◆ **Exercise aim**
Rewrite the material starting at its beginning and ending at the line containing "Click the refresh", reproducing every line in full. Multiply each coordinate in the answers by 1.25 and round to whole numbers, with halves rounded up.

A block of data
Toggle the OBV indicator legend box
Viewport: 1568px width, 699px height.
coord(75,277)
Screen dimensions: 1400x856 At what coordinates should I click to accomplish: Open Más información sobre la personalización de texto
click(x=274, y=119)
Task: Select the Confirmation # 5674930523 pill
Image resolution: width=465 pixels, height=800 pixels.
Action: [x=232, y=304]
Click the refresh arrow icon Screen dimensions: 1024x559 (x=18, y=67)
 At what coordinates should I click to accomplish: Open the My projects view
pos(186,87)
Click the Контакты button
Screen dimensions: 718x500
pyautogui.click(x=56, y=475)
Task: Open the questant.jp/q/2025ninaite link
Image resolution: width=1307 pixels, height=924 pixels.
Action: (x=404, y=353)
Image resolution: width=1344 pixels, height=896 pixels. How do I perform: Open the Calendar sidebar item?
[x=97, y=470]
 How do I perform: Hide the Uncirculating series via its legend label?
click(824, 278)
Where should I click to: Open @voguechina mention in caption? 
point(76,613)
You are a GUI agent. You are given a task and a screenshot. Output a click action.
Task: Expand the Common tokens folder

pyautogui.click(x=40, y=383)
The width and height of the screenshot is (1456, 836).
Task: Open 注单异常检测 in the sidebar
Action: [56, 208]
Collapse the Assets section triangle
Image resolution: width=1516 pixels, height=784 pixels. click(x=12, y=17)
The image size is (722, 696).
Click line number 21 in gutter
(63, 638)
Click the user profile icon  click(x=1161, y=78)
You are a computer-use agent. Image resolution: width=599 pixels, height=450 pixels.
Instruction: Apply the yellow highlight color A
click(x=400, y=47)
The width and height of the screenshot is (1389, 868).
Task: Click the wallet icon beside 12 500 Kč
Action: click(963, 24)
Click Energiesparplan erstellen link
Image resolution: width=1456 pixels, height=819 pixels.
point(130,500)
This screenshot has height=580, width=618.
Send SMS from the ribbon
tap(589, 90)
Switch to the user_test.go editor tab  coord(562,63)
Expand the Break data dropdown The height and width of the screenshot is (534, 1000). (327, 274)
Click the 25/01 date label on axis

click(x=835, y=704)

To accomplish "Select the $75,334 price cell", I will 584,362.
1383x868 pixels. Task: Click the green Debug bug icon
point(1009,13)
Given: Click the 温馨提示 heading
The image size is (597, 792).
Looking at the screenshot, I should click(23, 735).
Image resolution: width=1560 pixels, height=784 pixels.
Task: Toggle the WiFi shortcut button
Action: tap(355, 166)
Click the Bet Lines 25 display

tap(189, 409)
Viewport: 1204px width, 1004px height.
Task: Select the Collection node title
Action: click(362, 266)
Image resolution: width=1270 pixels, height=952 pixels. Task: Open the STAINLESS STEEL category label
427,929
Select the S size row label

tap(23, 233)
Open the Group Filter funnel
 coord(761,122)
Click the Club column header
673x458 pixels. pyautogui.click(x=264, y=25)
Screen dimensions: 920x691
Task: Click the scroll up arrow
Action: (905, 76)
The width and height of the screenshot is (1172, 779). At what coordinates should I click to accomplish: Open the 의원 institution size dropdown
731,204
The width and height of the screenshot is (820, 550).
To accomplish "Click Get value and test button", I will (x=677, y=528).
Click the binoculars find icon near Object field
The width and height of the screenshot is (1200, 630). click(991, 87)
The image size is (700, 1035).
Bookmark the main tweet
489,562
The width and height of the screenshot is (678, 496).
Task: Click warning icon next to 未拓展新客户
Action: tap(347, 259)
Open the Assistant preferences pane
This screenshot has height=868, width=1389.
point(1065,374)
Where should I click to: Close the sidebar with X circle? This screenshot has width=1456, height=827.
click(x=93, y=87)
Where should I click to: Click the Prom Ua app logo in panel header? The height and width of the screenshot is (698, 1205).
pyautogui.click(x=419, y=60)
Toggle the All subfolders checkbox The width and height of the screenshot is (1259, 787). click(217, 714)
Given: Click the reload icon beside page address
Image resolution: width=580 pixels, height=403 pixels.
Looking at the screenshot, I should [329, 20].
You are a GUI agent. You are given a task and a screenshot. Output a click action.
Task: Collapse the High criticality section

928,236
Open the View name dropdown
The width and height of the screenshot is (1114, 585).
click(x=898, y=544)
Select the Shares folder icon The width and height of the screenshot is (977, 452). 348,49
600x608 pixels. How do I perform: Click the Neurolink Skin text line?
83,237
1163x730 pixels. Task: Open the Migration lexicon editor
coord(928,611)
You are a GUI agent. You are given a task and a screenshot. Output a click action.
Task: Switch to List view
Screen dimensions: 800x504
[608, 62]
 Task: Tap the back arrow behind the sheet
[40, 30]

◆ **Response**
Toggle the OBV indicator legend box
Viewport: 1568px width, 699px height.
coord(94,346)
Screen dimensions: 1400x856 At what coordinates should I click to accomplish: Open Más información sobre la personalización de texto
click(x=343, y=149)
Task: Select the Confirmation # 5674930523 pill
Image resolution: width=465 pixels, height=800 pixels.
Action: [x=290, y=380]
Click the refresh arrow icon Screen dimensions: 1024x559 (x=23, y=84)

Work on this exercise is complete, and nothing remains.